Texto publicado na revista BEM VIVER, nº 9, publicação quadrimestral da Construtora
Pereira Alvim de Ribeirão Preto.
Uma velha e sempre
providencial história.
Um estava na esquina,
encostado à parede. Encolhido e quieto, sem nada para ser notado. Era Um comum.

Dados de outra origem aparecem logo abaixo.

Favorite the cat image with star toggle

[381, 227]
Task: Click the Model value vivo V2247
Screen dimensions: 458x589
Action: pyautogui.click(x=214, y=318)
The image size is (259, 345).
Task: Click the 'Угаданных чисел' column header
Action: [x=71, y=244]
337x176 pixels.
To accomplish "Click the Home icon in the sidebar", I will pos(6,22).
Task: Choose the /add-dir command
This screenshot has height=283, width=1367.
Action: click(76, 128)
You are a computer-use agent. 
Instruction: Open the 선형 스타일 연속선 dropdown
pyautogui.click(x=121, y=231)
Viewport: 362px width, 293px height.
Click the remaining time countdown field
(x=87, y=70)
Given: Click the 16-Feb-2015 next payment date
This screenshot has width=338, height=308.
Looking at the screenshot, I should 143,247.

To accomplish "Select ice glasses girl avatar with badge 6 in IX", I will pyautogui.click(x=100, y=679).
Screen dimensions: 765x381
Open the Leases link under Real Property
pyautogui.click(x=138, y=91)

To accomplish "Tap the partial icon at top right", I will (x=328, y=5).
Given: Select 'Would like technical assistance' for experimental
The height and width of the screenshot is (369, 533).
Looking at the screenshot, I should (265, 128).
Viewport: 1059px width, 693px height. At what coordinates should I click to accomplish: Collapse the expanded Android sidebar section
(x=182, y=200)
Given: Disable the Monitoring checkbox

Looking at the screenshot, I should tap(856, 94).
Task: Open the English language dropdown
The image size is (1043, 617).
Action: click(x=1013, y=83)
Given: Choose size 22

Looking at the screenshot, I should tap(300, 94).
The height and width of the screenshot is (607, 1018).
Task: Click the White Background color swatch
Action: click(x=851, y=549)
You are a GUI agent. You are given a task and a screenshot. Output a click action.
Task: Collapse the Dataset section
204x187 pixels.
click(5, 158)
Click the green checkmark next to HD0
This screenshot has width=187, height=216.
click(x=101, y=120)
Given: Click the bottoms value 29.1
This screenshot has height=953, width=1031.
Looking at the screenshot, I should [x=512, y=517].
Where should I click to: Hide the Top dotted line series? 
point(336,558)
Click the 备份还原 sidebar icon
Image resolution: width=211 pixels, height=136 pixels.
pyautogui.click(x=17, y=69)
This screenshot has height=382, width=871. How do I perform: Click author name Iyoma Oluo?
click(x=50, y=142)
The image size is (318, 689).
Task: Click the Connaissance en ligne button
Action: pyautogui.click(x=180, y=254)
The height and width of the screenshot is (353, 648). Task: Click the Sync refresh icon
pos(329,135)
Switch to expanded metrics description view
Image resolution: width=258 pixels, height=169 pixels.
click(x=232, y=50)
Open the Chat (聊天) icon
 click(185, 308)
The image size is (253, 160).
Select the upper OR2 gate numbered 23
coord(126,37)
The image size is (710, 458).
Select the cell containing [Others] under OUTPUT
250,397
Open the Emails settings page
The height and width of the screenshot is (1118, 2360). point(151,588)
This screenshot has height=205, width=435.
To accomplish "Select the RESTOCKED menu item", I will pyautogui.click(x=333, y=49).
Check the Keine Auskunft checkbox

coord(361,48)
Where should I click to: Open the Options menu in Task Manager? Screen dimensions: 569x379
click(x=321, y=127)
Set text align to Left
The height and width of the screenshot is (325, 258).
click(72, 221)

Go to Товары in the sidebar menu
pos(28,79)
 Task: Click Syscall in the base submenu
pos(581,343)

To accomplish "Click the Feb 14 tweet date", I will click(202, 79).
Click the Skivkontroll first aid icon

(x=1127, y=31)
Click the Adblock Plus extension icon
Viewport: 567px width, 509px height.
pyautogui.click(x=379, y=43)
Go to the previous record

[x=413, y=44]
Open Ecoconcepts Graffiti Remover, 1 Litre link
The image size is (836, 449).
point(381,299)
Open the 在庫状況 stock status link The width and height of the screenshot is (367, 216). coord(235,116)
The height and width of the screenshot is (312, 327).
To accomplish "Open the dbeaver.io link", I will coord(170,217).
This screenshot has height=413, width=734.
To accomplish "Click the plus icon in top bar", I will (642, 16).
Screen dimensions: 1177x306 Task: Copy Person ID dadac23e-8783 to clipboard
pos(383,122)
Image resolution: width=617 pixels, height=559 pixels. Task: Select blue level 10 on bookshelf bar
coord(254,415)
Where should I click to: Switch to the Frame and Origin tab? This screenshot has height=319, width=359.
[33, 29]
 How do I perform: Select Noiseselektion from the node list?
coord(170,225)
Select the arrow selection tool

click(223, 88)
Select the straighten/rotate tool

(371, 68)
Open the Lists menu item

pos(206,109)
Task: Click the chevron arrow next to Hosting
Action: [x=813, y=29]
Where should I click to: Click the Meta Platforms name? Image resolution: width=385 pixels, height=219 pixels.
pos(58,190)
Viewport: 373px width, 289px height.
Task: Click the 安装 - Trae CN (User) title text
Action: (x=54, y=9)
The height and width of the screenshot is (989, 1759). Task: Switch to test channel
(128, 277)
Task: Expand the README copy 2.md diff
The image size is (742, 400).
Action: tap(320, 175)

O Outro andava pela calçada. Vinha em paz. Com uma moeda na mão, buscava alguém
que a merecesse: sua boa ação daquele dia. Com ela, Outro sabia que qualquer
Um, poderia ter alimento, teto, boa saúde, crescer, tornar-se letrado,
enfim... usufruir do melhor das coisas. Quando Outro viu Um, parou radiante e
estendeu-lhe a moeda. Perfeito! Completava sua benemerência. Entronizava-se nos
benefícios dos céus!
Um agradeceu a
generosidade, mas não estendeu a mão para a moeda. Não aceitava a oferta. “Não?!” O Outro estranhou: “um miserável não aceitar!?” Talvez
ruídos na comunicação... e insistiu na oferta. Um disse que se o Outro quisesse
dar-lhe alguma coisa, que lhe desse ouvidos por sete minutos: “apenas sete! só sete!” Desse, e Um
estaria recompensado. Teria recebido o donativo. “Está bem!” O outro concordava. “Mas...
porque sete?”
Com paciencia secular, principiou falando dos sete... pecados capitais! E falou
muito sobre eles! Bastante mesmo! Depois
disse das sete idades do homem, dos sete planos da evolução, das sete virtudes
humanas. “O sete – enfatizava – traz a idéia de
totalidade, do completo!”
Argumentando acerca do sete na história, astronomia, teosofia, esoterismo,
filosofia, física, e outros conhecimentos,
Um passeava por todas as
ciências, crendices e sabedoria popular, tirando o véu do
número da perfeição. Assim, as sete rondas planetárias e as sete raças-raiz
foram sendo vislumbradas, da mesma forma que os sete elementais, as sete
divindades que regem a natureza. O significado do sete ia sendo disseminado ao vento...
Estacionados em pé, ali na calçada, Um e Outro permaneceram dias e dias numa
interminável interlocução. Um delírio,
navegando entre o céu e o centro da terra, com gostoso gosto de mel. Depois de
quase terem penetrados no insondável, Um perguntou ao
Outro: “tenho agora os sete minutos de
sua atenção?” O Outro disse sim apenas com o cintilar dos olhos. Então Um
falou: “para ser grande, sê inteiro. Nada teu
exagera ou exclui. Sê todo em cada coisa. Põe quanto és no mínimo que fazes.
Assim como em cada lago, a lua toda brilha, porque alta vive.” Dito isso, arrematou:
“menor que meu
sonho, não posso ser”, um micro poema de seu amigo poeta.
Cravados sete minutos, sem necessidade de conferir o relógio, Um não abriu mais
a boca, porque nada mais precisava ser dito. Acenou grato pelo tempo
concedido, e assim foi se despedindo do
Outro. Atravessou a rua, procurou o melhor jeito de ficar exposto ao sol e
pôs-se a espera.
Ainda com coisas
intrincadas mexendo por dentro, o Outro que tentava compreender melhor aquele
encontro, viu que não demorou nada para Outra pessoa – agora com duas moedas,
uma em cada mão – surgisse e se dirigisse ao Um. A Outra aproximou-se de Um, e... o mesmo ritual!
O Outro,
repentinamente sobressaltado, abandonou o caminho que deveria ir em frente e
deu meia volta. Correu o mais rápido que pode para chegar em casa. Agia como
alguém que não poderia perder mais tempo. Vasculhou por todos os cantos até
encontrar o “empoeirado” Fernando Pessoa. E logo que pegou o poeta, mergulhou
no próprio. Não demorou muito gritou agoniado, como se tivesse em transe: “EU! DEVORANDO POESIA!?”
Pensou que estivesse
doente, delirando. Mas não estava não. É que Um tinha engravidado Outro.
Pressentindo isso, voltou aos poemas.
Marco este texto é seu ou do Lindolf Bell? Ou a epígrafe é de um poema de Bell? Ou esta frase é de Fernando Pessoa? Poderia esclarecer?